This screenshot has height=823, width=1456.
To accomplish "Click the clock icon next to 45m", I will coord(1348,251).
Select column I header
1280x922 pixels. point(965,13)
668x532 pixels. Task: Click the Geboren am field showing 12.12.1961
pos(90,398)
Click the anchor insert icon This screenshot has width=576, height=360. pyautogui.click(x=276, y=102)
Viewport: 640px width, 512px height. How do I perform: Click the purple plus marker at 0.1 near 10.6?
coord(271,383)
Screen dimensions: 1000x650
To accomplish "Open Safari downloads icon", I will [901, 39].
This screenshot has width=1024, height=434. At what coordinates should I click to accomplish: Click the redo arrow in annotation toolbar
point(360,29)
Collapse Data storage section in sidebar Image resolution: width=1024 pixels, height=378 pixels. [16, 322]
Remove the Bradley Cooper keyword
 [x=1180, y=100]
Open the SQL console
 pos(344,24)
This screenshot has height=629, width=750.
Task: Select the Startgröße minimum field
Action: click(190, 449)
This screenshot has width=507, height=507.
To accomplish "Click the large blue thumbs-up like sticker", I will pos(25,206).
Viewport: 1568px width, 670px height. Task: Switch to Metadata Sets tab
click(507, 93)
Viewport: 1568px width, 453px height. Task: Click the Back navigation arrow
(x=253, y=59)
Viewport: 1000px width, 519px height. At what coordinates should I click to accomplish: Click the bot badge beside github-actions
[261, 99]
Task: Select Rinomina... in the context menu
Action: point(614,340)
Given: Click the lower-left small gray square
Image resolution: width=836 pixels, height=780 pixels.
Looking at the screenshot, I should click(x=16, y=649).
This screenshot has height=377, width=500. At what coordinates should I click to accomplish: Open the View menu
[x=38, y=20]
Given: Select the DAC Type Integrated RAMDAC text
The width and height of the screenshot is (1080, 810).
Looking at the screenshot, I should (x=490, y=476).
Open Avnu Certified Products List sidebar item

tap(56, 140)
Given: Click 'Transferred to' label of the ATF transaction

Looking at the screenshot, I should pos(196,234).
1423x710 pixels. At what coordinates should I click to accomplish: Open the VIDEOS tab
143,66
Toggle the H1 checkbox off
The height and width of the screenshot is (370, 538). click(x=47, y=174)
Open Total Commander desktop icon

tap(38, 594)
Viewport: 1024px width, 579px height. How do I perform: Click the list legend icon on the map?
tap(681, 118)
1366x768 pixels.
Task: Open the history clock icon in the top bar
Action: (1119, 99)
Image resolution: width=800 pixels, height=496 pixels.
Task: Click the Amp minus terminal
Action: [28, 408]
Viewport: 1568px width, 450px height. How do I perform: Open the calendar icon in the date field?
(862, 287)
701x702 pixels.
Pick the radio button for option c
****************
→ **ASSIGNED TASK**:
Please report only the number of lines above that include "will".

→ **EXPECTED OUTPUT**:
3